▶ **TEXT PASSAGE**
— begin —

United States District Court, D. Connecticut
Apr 30, 2004
CIVIL ACTION NO. 3:03cv1363 (SRU) (D. Conn. Apr. 30, 2004)

Opinion

CIVIL ACTION NO. 3:03cv1363 (SRU)

April 30, 2004


ORDER


Warren Ray Patterson ("Patterson") petitioned this court for a writ of habeas corpus. On August 25, 2003, this court ordered a stay of Patterson's deportation pending resolution of his petition. The government responded to the petition, arguing this court lacks jurisdiction or, in the alternative, that venue does not properly lie in Connecticut. For the reasons set forth below, this court does have jurisdiction, however, the record is currently inadequate to permit a resolution of the question of venue or the merits of the petition.

I. Facts

The record in this case is sparse. Based on the petition, the response, and the minimal supporting documentation, the following facts appear undisputed.

— end —

▶ **TASK REQUIREMENTS**
A: In the habeas corpus order, switch "venue" to "forum" throughout the stretch from "Warren Ray Patterson" through "facts appear undisputed.", and give that stretch again.
B: Turn the paragraph of the habeas corpus order that begins "Warren Ray Patterson" into a short bulleted list that keeps its main facts.
C: Write the next part of the habeas corpus order, picking up after its final sentence.
The data that follows has no connection to the habeas corpus order.

▶ **LISTING**

— begin —

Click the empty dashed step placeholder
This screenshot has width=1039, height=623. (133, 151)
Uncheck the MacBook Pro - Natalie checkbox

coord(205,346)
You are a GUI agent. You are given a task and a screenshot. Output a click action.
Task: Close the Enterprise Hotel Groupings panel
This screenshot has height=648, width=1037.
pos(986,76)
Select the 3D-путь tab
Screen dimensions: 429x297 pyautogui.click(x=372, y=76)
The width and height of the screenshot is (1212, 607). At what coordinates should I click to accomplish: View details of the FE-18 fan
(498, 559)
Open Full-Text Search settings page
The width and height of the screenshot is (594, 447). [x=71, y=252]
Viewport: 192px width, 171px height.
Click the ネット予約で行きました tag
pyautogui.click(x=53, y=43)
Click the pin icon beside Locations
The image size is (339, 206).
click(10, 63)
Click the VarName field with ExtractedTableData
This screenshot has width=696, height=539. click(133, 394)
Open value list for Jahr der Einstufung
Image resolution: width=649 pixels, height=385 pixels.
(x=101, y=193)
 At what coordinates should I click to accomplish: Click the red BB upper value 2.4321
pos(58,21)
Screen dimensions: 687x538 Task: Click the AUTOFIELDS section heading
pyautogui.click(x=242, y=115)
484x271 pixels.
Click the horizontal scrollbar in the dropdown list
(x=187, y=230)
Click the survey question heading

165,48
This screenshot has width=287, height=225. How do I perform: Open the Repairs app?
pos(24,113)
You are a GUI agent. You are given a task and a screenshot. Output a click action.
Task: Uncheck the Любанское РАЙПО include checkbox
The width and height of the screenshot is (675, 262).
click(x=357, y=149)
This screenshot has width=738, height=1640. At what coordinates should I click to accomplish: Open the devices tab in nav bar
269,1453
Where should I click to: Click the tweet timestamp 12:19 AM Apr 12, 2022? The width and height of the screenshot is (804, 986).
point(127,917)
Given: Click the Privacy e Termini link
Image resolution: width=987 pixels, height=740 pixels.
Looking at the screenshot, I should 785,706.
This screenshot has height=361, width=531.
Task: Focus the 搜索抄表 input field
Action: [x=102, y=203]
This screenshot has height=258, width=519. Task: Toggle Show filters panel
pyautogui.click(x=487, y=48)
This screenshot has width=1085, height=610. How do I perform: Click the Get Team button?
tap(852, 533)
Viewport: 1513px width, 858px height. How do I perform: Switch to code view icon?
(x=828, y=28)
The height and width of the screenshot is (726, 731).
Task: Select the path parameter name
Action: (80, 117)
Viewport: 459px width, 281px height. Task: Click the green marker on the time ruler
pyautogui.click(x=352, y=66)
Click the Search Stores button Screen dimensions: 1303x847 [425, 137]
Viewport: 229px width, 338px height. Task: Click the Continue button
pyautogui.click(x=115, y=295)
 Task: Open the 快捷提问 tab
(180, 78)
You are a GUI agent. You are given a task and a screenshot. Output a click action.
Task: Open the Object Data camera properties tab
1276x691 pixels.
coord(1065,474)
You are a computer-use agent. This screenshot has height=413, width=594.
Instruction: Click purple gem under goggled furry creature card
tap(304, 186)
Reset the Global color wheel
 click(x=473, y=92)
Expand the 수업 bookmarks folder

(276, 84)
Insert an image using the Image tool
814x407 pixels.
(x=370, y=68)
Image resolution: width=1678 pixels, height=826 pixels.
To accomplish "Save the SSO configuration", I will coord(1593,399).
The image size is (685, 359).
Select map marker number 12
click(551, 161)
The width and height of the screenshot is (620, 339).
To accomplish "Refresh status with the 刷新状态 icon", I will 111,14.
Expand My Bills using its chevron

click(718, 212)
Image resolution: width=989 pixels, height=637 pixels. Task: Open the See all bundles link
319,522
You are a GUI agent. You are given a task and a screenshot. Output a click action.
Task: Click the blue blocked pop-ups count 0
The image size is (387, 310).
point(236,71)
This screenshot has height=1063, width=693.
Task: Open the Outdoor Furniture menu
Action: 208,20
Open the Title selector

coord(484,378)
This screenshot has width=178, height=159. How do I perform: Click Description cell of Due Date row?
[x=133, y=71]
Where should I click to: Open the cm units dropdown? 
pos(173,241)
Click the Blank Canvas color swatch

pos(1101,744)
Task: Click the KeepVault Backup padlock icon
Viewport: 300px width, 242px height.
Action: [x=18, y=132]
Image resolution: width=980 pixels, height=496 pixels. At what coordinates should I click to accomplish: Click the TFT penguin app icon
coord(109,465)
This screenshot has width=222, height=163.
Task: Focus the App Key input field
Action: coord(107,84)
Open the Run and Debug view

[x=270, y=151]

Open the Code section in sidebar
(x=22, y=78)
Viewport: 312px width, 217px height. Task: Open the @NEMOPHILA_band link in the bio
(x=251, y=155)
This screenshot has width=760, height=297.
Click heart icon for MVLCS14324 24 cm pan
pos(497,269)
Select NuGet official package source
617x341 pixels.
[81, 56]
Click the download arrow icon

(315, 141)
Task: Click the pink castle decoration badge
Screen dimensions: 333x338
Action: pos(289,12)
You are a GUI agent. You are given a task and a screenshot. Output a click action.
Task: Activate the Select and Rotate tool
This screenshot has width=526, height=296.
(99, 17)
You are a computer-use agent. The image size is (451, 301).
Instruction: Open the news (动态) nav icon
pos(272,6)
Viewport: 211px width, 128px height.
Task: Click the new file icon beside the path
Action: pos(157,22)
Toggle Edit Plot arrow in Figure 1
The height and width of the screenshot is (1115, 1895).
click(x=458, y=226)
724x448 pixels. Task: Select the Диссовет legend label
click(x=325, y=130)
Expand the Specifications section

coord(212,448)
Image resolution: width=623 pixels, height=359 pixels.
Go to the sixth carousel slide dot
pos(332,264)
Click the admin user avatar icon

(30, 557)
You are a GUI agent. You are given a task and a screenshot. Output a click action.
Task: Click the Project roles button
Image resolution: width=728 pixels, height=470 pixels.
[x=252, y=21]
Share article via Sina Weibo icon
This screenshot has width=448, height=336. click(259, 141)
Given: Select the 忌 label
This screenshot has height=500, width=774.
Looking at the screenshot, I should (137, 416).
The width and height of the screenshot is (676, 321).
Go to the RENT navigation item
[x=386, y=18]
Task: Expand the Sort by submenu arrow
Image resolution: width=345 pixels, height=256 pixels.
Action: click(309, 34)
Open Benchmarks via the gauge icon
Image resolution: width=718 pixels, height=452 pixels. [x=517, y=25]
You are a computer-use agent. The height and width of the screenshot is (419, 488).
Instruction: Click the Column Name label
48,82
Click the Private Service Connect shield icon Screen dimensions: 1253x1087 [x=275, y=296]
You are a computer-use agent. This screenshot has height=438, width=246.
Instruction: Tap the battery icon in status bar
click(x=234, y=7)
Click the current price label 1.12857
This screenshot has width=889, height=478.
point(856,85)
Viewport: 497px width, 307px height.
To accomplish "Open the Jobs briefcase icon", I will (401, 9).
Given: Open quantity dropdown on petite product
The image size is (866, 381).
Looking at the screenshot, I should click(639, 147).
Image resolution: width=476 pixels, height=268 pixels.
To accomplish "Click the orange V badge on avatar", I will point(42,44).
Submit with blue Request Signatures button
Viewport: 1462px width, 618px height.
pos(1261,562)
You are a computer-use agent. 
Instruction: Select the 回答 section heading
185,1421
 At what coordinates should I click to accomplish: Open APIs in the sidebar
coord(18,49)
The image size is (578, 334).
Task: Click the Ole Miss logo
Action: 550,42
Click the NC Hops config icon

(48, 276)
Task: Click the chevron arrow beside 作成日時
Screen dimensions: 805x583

— end —

▶ **EXERCISE RESULTS**
A:
Warren Ray Patterson ("Patterson") petitioned this court for a writ of habeas corpus. On August 25, 2003, this court ordered a stay of Patterson's deportation pending resolution of his petition. The government responded to the petition, arguing this court lacks jurisdiction or, in the alternative, that forum does not properly lie in Connecticut. For the reasons set forth below, this court does have jurisdiction, however, the record is currently inadequate to permit a resolution of the question of forum or the merits of the petition.

I. Facts

The record in this case is sparse. Based on the petition, the response, and the minimal supporting documentation, the following facts appear undisputed.

B:
- Patterson petitioned the court for a writ of habeas corpus.
- On August 25, 2003, the court stayed his deportation pending resolution of the petition.
- The government argued that the court lacks jurisdiction or, alternatively, that venue does not properly lie in Connecticut.
- The court has jurisdiction, but the current record is inadequate to resolve venue or the merits of the petition.

C:
On April 9, 1992, Patterson was ordered removed from the United States based on his convictions for controlled substance violations. Patterson filed a motion to reopen on the grounds that one of his convictions had been reversed. The motion was granted, but the Immigration Judge found Patterson nevertheless removable. The Immigration Judge also denied Patterson's application for section 212(c) relief. Patterson appealed to the Board of Immigration Appeals ("BIA"), which remanded to the immigration court. On November 31, 1996, the Immigration Judge again found Patterson removable. On June 22, 1998, Patterson was removed to Jamaica.

On January 12, 2000, Patterson applied for admission to the United States using a passport issued to "Clifford Jones." His admission was denied, and he was paroled into the United States for criminal prosecution. On May 21, 2002, in the District of New Jersey, Patterson was convicted of illegal reentry into the United States in violation of 8 U.S.C. § 1326 and sentenced to 52 months' incarceration.

On April 18, 2000, Patterson moved to reopen his deportation proceedings on the grounds that he had not received notice of his 1996 hearing. The immigration court denied Patterson's motion, and he appealed to the BIA. On October 12, 2000, the BIA dismissed the appeal, finding Patterson had adequate notice of the 1996 hearing.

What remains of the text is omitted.